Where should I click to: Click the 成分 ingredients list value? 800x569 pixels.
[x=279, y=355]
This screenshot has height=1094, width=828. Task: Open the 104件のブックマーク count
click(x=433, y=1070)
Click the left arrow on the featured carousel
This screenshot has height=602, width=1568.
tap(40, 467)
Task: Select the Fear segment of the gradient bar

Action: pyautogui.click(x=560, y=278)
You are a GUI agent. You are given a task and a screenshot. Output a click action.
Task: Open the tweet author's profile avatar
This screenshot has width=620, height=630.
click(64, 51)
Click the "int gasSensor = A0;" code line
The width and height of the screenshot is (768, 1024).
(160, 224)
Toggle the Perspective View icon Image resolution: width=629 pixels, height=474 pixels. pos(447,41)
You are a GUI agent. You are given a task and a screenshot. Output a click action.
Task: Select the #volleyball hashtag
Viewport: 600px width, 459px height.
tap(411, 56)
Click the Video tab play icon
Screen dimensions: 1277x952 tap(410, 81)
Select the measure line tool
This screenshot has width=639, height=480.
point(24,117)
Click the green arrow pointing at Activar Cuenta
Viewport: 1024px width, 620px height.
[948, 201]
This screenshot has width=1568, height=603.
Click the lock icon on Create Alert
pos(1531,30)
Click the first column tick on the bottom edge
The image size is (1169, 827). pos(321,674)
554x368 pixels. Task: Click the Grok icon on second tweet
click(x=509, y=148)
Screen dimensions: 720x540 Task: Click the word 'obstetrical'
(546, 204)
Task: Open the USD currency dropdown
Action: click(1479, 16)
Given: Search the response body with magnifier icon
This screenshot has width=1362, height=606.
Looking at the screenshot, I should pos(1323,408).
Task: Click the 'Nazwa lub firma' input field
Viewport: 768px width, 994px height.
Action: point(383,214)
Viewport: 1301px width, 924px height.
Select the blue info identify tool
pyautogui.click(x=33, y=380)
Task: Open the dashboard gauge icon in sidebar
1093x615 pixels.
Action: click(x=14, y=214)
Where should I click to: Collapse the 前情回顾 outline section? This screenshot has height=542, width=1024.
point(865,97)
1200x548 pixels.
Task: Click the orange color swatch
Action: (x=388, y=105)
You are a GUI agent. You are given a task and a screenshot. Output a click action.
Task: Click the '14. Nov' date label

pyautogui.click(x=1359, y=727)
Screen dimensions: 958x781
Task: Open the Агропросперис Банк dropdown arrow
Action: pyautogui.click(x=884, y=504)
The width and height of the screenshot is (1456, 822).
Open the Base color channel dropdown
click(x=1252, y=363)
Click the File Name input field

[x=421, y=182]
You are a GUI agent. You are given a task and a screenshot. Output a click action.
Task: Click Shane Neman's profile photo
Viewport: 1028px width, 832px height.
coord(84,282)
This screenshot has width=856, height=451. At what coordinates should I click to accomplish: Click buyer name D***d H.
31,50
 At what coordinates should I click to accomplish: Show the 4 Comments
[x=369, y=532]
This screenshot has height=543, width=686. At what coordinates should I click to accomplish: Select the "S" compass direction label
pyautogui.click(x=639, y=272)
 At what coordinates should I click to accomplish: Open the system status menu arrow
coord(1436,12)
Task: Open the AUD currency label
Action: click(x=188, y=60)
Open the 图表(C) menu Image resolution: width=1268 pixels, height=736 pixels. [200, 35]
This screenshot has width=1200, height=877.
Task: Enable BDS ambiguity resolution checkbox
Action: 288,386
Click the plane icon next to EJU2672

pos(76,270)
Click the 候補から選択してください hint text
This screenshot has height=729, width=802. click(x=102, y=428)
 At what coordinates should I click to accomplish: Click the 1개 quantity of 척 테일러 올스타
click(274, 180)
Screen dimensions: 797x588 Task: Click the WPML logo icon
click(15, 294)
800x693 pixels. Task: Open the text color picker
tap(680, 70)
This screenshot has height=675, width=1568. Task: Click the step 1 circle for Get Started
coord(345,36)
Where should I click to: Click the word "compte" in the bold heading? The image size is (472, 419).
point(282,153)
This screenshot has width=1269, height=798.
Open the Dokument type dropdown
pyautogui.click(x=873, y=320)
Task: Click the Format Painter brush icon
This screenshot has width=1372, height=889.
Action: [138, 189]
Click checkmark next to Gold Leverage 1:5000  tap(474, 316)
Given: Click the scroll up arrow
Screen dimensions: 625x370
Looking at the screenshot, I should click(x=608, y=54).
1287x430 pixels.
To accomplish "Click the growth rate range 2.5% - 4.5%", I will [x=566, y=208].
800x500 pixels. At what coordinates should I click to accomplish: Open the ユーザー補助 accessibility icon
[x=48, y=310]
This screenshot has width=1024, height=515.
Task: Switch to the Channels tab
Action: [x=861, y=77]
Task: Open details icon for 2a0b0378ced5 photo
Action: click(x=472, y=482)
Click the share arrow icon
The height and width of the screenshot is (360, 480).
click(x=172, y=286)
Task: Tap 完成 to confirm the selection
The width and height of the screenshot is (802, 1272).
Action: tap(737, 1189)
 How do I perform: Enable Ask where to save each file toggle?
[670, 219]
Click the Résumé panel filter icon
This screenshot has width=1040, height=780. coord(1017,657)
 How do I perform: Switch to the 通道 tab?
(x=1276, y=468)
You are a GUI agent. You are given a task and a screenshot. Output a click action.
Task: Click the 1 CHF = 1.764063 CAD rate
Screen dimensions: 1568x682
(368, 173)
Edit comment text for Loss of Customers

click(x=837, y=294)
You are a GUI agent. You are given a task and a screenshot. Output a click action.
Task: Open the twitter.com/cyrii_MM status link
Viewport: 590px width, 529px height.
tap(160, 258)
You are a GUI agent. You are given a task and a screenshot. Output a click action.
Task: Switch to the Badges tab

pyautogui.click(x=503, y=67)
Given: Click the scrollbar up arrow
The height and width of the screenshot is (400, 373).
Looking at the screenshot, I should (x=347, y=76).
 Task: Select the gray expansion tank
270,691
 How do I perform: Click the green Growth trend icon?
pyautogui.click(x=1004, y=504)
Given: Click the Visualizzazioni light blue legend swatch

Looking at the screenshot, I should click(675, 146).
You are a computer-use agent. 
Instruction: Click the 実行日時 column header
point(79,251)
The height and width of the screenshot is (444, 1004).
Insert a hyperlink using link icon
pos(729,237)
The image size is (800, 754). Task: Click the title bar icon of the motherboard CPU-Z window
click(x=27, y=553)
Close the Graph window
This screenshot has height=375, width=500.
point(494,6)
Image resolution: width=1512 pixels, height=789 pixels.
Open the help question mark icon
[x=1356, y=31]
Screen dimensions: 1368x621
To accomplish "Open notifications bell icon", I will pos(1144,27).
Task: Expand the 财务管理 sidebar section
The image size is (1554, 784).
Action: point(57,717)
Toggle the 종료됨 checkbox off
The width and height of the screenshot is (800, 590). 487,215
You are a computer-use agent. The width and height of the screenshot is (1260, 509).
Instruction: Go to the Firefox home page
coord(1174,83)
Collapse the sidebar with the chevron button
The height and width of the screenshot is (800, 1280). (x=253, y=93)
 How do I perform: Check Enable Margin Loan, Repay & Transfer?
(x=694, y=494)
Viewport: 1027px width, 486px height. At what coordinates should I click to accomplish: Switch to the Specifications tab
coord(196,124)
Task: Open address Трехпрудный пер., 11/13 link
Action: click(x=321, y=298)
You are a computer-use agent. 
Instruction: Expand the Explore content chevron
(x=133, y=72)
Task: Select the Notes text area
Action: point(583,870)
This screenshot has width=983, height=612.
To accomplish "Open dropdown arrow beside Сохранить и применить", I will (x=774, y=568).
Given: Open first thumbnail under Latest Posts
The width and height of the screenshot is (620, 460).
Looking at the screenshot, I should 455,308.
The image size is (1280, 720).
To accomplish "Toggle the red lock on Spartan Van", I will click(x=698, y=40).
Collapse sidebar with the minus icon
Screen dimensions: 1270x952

---

**GIVEN EXERCISE**
Please copy out all of the entries above word for word, keeping every line unchanged.

**FINAL ANSWER**
Where should I click to: Click the 成分 ingredients list value? 800x569 pixels.
[x=279, y=355]
This screenshot has height=1094, width=828. Task: Open the 104件のブックマーク count
click(x=433, y=1070)
Click the left arrow on the featured carousel
This screenshot has height=602, width=1568.
tap(40, 467)
Task: Select the Fear segment of the gradient bar

Action: pyautogui.click(x=560, y=278)
You are a GUI agent. You are given a task and a screenshot. Output a click action.
Task: Open the tweet author's profile avatar
This screenshot has width=620, height=630.
click(64, 51)
Click the "int gasSensor = A0;" code line
The width and height of the screenshot is (768, 1024).
(160, 224)
Toggle the Perspective View icon Image resolution: width=629 pixels, height=474 pixels. pos(447,41)
You are a GUI agent. You are given a task and a screenshot. Output a click action.
Task: Select the #volleyball hashtag
Viewport: 600px width, 459px height.
tap(411, 56)
Click the Video tab play icon
Screen dimensions: 1277x952 tap(410, 81)
Select the measure line tool
This screenshot has width=639, height=480.
point(24,117)
Click the green arrow pointing at Activar Cuenta
Viewport: 1024px width, 620px height.
[948, 201]
This screenshot has width=1568, height=603.
Click the lock icon on Create Alert
pos(1531,30)
Click the first column tick on the bottom edge
The image size is (1169, 827). pos(321,674)
554x368 pixels. Task: Click the Grok icon on second tweet
click(x=509, y=148)
Screen dimensions: 720x540 Task: Click the word 'obstetrical'
(546, 204)
Task: Open the USD currency dropdown
Action: click(1479, 16)
Given: Search the response body with magnifier icon
This screenshot has width=1362, height=606.
Looking at the screenshot, I should pos(1323,408).
Task: Click the 'Nazwa lub firma' input field
Viewport: 768px width, 994px height.
Action: point(383,214)
Viewport: 1301px width, 924px height.
Select the blue info identify tool
pyautogui.click(x=33, y=380)
Task: Open the dashboard gauge icon in sidebar
1093x615 pixels.
Action: click(x=14, y=214)
Where should I click to: Collapse the 前情回顾 outline section? This screenshot has height=542, width=1024.
point(865,97)
1200x548 pixels.
Task: Click the orange color swatch
Action: (x=388, y=105)
You are a GUI agent. You are given a task and a screenshot. Output a click action.
Task: Click the '14. Nov' date label

pyautogui.click(x=1359, y=727)
Screen dimensions: 958x781
Task: Open the Агропросперис Банк dropdown arrow
Action: pyautogui.click(x=884, y=504)
The width and height of the screenshot is (1456, 822).
Open the Base color channel dropdown
click(x=1252, y=363)
Click the File Name input field

[x=421, y=182]
You are a GUI agent. You are given a task and a screenshot. Output a click action.
Task: Click Shane Neman's profile photo
Viewport: 1028px width, 832px height.
coord(84,282)
This screenshot has width=856, height=451. At what coordinates should I click to accomplish: Click buyer name D***d H.
31,50
 At what coordinates should I click to accomplish: Show the 4 Comments
[x=369, y=532]
This screenshot has height=543, width=686. At what coordinates should I click to accomplish: Select the "S" compass direction label
pyautogui.click(x=639, y=272)
 At what coordinates should I click to accomplish: Open the system status menu arrow
coord(1436,12)
Task: Open the AUD currency label
Action: click(x=188, y=60)
Open the 图表(C) menu Image resolution: width=1268 pixels, height=736 pixels. [200, 35]
This screenshot has width=1200, height=877.
Task: Enable BDS ambiguity resolution checkbox
Action: 288,386
Click the plane icon next to EJU2672

pos(76,270)
Click the 候補から選択してください hint text
This screenshot has height=729, width=802. click(x=102, y=428)
 At what coordinates should I click to accomplish: Click the 1개 quantity of 척 테일러 올스타
click(274, 180)
Screen dimensions: 797x588 Task: Click the WPML logo icon
click(15, 294)
800x693 pixels. Task: Open the text color picker
tap(680, 70)
This screenshot has height=675, width=1568. Task: Click the step 1 circle for Get Started
coord(345,36)
Where should I click to: Click the word "compte" in the bold heading? The image size is (472, 419).
point(282,153)
This screenshot has width=1269, height=798.
Open the Dokument type dropdown
pyautogui.click(x=873, y=320)
Task: Click the Format Painter brush icon
This screenshot has width=1372, height=889.
Action: [138, 189]
Click checkmark next to Gold Leverage 1:5000  tap(474, 316)
Given: Click the scroll up arrow
Screen dimensions: 625x370
Looking at the screenshot, I should click(x=608, y=54).
1287x430 pixels.
To accomplish "Click the growth rate range 2.5% - 4.5%", I will [x=566, y=208].
800x500 pixels. At what coordinates should I click to accomplish: Open the ユーザー補助 accessibility icon
[x=48, y=310]
This screenshot has width=1024, height=515.
Task: Switch to the Channels tab
Action: [x=861, y=77]
Task: Open details icon for 2a0b0378ced5 photo
Action: click(x=472, y=482)
Click the share arrow icon
The height and width of the screenshot is (360, 480).
click(x=172, y=286)
Task: Tap 完成 to confirm the selection
The width and height of the screenshot is (802, 1272).
Action: tap(737, 1189)
 How do I perform: Enable Ask where to save each file toggle?
[670, 219]
Click the Résumé panel filter icon
This screenshot has width=1040, height=780. coord(1017,657)
 How do I perform: Switch to the 通道 tab?
(x=1276, y=468)
You are a GUI agent. You are given a task and a screenshot. Output a click action.
Task: Click the 1 CHF = 1.764063 CAD rate
Screen dimensions: 1568x682
(368, 173)
Edit comment text for Loss of Customers

click(x=837, y=294)
You are a GUI agent. You are given a task and a screenshot. Output a click action.
Task: Open the twitter.com/cyrii_MM status link
Viewport: 590px width, 529px height.
tap(160, 258)
You are a GUI agent. You are given a task and a screenshot. Output a click action.
Task: Switch to the Badges tab

pyautogui.click(x=503, y=67)
Given: Click the scrollbar up arrow
The height and width of the screenshot is (400, 373).
Looking at the screenshot, I should (x=347, y=76).
 Task: Select the gray expansion tank
270,691
 How do I perform: Click the green Growth trend icon?
pyautogui.click(x=1004, y=504)
Given: Click the Visualizzazioni light blue legend swatch

Looking at the screenshot, I should click(675, 146).
You are a computer-use agent. 
Instruction: Click the 実行日時 column header
point(79,251)
The height and width of the screenshot is (444, 1004).
Insert a hyperlink using link icon
pos(729,237)
The image size is (800, 754). Task: Click the title bar icon of the motherboard CPU-Z window
click(x=27, y=553)
Close the Graph window
This screenshot has height=375, width=500.
point(494,6)
Image resolution: width=1512 pixels, height=789 pixels.
Open the help question mark icon
[x=1356, y=31]
Screen dimensions: 1368x621
To accomplish "Open notifications bell icon", I will pos(1144,27).
Task: Expand the 财务管理 sidebar section
The image size is (1554, 784).
Action: point(57,717)
Toggle the 종료됨 checkbox off
The width and height of the screenshot is (800, 590). 487,215
You are a computer-use agent. The width and height of the screenshot is (1260, 509).
Instruction: Go to the Firefox home page
coord(1174,83)
Collapse the sidebar with the chevron button
The height and width of the screenshot is (800, 1280). (x=253, y=93)
 How do I perform: Check Enable Margin Loan, Repay & Transfer?
(x=694, y=494)
Viewport: 1027px width, 486px height. At what coordinates should I click to accomplish: Switch to the Specifications tab
coord(196,124)
Task: Open address Трехпрудный пер., 11/13 link
Action: click(x=321, y=298)
You are a computer-use agent. 
Instruction: Expand the Explore content chevron
(x=133, y=72)
Task: Select the Notes text area
Action: point(583,870)
This screenshot has width=983, height=612.
To accomplish "Open dropdown arrow beside Сохранить и применить", I will (x=774, y=568).
Given: Open first thumbnail under Latest Posts
The width and height of the screenshot is (620, 460).
Looking at the screenshot, I should 455,308.
The image size is (1280, 720).
To accomplish "Toggle the red lock on Spartan Van", I will click(x=698, y=40).
Collapse sidebar with the minus icon
Screen dimensions: 1270x952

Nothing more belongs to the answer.